Claro que ni el más estúpidamente obcecado de los defensores gubernamentales de última hora se atrevería a formular un dominio exclusivo de la legitimidad de origen en estos términos, pero en los años en los que el señor González preside el Gobierno se ha comportado de hecho como si bastase la legitimidad de origen. Las veces en que por razones de Estado habría tenido que saltarse la legalidad -de estas cosas no se habla, aunque tampoco se ignoren- la reelección habría legitimado a posteriori tales conductas. El presidente González, en uno de esos frecuentes actos fallidos que por suerte denuncian su verdadero pensamiento, llegó a disculpar haber firmado la carta de apoyo a Galeote, justamente por los méritos que habría contraído en la lucha contra el franquismo, como si la legitimidad de origen fuera suficiente para justificar un comportamiento irregular, es decir, la falta de legitimidad de ejercicio. No se distingue entre responsabilidad política y penal porque en el fondo tampoco se diferencia entre legitimidad de origen y de ejercicio, carencia que, désele las vueltas que se quiera, cuestiona el carácter democrático del Gobierno establecido. Ya sé que no es cómodo sacar semejante conclusión, pero ha sido el comportamiento del Gobierno el que nos ha llevado a dilema tan irritante: o bien, aceptamos una democracia canija y recortada, que vendría definida sólo por el hecho de que, a más tardar cada cuatro años, los ciudadanos tenemos la oportunidad de elegir a nuestros gobernantes, o bien, no estamos dispuestos a renunciar a un principio constitutivo de las democracias modernas, la legitimidad de ejercicio, es decir, el respeto escrupuloso de los derechos humanos y de la legalidad establecida.

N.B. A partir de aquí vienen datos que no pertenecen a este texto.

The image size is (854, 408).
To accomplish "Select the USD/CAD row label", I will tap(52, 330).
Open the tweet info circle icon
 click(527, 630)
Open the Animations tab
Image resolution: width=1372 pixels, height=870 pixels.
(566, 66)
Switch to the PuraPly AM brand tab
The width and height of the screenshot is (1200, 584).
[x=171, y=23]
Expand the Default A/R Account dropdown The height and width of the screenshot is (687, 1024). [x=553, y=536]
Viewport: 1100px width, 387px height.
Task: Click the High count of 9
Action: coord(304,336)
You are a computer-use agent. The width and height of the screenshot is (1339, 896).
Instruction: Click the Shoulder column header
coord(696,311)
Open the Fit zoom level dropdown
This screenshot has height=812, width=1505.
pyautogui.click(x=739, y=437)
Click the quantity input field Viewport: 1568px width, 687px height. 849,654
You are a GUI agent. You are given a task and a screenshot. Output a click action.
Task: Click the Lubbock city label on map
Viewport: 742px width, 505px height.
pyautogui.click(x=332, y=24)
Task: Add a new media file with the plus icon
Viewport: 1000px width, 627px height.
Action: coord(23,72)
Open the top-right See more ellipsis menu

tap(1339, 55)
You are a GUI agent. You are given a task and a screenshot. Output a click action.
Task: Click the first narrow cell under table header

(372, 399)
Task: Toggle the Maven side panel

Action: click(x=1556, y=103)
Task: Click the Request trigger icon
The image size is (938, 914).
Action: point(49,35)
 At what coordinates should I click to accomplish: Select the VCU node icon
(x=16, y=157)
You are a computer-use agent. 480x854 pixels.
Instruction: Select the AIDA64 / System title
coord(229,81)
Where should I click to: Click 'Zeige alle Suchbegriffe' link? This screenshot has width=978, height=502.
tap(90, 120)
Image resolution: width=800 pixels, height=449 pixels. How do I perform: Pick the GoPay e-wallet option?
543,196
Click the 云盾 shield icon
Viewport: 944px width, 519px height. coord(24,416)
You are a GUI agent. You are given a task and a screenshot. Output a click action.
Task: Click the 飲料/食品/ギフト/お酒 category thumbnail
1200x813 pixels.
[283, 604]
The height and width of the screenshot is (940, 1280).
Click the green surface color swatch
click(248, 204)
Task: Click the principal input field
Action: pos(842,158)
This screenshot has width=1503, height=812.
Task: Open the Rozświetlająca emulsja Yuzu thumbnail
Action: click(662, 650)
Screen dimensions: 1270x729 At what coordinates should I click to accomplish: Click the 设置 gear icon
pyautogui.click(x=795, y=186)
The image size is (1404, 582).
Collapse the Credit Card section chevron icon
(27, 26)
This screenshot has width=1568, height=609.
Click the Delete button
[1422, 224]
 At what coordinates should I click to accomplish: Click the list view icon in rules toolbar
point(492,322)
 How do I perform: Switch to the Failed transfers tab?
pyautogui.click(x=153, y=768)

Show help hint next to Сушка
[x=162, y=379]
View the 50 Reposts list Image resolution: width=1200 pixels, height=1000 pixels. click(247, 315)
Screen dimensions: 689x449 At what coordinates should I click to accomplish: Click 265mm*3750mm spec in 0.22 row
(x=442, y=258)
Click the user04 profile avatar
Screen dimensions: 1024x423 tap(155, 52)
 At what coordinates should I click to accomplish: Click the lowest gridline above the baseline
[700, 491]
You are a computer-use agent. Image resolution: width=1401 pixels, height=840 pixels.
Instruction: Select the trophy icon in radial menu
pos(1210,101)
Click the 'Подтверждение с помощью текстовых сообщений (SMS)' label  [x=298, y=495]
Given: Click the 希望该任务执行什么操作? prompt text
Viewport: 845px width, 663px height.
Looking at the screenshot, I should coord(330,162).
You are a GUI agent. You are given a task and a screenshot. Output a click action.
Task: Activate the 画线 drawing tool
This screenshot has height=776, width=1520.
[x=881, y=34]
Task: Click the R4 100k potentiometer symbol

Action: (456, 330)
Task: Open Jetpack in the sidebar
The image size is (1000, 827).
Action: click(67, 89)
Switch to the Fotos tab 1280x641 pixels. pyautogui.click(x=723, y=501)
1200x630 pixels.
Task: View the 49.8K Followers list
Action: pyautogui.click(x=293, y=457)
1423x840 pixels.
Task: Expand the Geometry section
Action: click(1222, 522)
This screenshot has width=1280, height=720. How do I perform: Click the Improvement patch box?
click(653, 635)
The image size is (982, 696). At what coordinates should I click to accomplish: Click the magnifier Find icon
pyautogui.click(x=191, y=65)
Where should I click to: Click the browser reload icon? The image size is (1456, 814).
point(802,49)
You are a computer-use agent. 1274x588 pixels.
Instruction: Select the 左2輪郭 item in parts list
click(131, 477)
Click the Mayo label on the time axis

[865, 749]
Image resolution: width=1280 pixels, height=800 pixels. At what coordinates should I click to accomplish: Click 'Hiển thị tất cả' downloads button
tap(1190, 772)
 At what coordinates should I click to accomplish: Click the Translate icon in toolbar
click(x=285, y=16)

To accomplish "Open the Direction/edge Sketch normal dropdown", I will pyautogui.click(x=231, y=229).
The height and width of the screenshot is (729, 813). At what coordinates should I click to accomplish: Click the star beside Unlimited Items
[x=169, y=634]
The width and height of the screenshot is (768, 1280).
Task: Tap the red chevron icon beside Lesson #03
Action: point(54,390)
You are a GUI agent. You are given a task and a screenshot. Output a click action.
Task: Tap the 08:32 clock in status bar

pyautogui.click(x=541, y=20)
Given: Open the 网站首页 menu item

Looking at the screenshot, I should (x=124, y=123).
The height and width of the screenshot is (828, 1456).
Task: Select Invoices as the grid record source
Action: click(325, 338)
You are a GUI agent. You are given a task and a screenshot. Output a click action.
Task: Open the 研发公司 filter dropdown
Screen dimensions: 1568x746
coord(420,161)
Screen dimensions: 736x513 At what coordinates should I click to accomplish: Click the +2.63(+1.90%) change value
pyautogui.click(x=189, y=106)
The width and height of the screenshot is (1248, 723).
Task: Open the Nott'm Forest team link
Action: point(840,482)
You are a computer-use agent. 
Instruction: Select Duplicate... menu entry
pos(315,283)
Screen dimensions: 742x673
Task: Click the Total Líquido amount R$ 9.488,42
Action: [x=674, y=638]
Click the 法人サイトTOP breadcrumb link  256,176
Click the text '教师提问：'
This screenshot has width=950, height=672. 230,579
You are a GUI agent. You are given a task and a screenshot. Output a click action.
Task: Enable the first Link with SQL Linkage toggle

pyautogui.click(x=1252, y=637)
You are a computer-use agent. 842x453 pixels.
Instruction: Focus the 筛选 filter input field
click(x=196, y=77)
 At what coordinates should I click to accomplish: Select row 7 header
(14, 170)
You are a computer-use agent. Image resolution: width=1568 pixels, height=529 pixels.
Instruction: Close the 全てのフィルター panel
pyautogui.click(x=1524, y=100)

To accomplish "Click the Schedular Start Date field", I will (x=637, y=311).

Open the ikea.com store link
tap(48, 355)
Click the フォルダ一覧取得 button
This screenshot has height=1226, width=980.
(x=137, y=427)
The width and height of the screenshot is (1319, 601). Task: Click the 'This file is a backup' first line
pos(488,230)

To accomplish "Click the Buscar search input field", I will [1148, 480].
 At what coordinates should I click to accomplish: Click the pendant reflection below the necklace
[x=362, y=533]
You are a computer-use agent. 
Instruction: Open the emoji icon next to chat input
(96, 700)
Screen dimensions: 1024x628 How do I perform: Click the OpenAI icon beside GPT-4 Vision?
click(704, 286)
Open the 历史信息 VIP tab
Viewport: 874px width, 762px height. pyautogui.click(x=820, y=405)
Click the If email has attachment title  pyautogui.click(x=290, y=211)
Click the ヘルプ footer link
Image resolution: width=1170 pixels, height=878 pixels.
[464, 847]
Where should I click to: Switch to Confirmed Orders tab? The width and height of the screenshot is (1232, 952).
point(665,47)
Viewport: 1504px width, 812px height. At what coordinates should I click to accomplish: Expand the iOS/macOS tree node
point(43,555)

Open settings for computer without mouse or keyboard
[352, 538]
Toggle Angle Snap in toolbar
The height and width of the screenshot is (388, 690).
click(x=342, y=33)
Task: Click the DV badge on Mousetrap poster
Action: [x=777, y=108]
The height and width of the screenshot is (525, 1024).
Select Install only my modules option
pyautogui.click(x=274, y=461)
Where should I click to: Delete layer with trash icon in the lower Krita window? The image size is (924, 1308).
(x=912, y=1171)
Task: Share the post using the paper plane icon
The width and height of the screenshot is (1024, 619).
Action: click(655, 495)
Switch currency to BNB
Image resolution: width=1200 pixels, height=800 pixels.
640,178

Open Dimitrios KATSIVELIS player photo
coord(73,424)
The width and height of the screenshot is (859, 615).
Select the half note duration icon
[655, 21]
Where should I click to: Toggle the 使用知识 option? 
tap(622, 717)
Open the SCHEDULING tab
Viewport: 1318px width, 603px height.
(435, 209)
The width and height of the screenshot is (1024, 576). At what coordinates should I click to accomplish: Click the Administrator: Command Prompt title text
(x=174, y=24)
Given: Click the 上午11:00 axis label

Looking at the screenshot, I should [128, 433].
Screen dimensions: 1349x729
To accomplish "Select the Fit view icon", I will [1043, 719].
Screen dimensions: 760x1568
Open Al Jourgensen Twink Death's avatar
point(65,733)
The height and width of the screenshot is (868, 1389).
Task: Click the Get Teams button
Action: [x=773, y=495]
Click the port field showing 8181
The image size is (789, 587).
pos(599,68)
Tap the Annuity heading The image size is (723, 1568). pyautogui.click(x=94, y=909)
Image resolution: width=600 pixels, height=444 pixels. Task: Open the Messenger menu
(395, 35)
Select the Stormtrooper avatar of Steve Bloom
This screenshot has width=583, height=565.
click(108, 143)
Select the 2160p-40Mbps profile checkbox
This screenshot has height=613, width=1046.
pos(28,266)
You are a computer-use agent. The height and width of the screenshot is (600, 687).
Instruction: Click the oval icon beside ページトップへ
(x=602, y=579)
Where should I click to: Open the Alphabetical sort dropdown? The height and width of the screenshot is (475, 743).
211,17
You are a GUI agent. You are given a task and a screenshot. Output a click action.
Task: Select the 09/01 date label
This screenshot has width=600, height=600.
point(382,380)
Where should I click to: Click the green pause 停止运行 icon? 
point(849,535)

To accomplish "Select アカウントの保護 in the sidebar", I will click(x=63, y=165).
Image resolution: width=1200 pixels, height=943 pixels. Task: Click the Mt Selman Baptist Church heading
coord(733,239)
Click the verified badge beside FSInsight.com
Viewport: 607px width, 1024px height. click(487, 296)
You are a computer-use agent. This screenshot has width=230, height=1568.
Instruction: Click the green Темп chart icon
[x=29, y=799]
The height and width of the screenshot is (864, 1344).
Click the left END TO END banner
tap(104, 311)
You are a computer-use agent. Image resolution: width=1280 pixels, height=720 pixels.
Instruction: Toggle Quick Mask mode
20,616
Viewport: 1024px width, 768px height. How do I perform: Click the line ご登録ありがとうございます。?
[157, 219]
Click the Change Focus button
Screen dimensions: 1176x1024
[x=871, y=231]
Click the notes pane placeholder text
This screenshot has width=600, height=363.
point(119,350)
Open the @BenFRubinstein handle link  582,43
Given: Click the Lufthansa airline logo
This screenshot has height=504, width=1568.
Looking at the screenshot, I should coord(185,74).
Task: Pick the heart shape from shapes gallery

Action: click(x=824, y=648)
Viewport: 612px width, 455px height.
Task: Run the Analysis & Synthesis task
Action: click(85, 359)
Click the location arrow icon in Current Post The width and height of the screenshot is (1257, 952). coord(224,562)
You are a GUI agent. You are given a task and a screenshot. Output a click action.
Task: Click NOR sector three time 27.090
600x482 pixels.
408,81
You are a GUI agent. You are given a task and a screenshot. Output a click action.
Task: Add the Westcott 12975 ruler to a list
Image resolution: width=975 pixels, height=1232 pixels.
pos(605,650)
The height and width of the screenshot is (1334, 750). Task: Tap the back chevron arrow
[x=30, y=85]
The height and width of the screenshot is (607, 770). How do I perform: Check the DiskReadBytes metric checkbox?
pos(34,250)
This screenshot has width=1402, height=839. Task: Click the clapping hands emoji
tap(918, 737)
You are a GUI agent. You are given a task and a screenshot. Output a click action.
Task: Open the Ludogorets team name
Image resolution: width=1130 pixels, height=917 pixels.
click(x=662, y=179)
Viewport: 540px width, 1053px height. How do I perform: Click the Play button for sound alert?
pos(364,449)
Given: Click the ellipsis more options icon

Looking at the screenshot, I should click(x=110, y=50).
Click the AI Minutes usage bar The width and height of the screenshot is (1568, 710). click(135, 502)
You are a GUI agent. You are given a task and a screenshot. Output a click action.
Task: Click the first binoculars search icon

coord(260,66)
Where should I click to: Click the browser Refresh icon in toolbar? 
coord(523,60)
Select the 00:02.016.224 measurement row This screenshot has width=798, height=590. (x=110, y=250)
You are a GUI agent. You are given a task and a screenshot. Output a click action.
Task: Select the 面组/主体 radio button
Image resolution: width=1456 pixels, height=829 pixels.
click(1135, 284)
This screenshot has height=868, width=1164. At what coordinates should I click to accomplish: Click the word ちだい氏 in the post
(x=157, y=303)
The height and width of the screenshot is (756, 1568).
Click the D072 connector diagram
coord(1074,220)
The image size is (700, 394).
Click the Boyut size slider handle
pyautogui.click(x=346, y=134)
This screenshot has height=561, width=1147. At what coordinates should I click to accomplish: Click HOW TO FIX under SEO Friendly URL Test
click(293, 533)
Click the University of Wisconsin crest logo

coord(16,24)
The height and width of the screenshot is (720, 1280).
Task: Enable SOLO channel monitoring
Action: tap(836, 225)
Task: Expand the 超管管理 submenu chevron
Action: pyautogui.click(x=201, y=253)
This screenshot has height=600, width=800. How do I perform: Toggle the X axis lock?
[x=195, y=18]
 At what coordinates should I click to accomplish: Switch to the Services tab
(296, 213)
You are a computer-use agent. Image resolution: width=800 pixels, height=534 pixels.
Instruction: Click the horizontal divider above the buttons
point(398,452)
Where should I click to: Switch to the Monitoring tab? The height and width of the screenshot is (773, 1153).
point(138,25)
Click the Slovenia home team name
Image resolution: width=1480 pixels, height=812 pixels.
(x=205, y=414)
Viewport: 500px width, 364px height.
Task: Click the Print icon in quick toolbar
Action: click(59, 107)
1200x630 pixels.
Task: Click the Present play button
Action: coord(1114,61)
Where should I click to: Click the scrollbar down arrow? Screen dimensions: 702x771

Cuando existen fundadas dudas de que el Gobierno habría podido tolerar o, por lo menos, no haber sido capaz de controlar a su aparato policial para que no se torture o se asesine, y además no está dispuesto . a asumir las responsabilidades políticas que de los hechos se derivan, porque no conoce otra legitimidad que la de origen, no tenemos otro remedio que preguntamos si estamos ante un Gobierno democrático. El señor González al principio de su mandato sacrificó el socialismo con el argumento, que entonces a muchos nos pareció aceptable, de que primero había que consolidar la democracia; al término de su etapa, la democracia se tambalea, no por la presión de los enemigos externos, sino por la forma no democrática de haber ejercido el poder, es decir, por la falta de legitimidad de ejercicio. En los últimos meses, el número de españoles que han llegado a esta conclusión ha crecido considerablemente, y ello ocurre justamente en un país en que, en virtud de los conflictos nacionalistas, el cuestionamiento de su carácter democrático alcanza las cifras más altas de la Europa comunitaria. La deslegitimación que conlleva la actual crisis de Estado debería dar qué pensar, por lo menos a los demócratas no dispuestos a conformarse con una democracia de tal forma recortada. Sin el menor patetismo, pero con toda la fuerza que alcancen nuestros pulmones, importa gritar por todos los rincones de España que en estos meses nos estamos jugando el futuro de la democracia. El que de ello sean conscientes tan pocos, no permite un pronóstico muy halagüeño.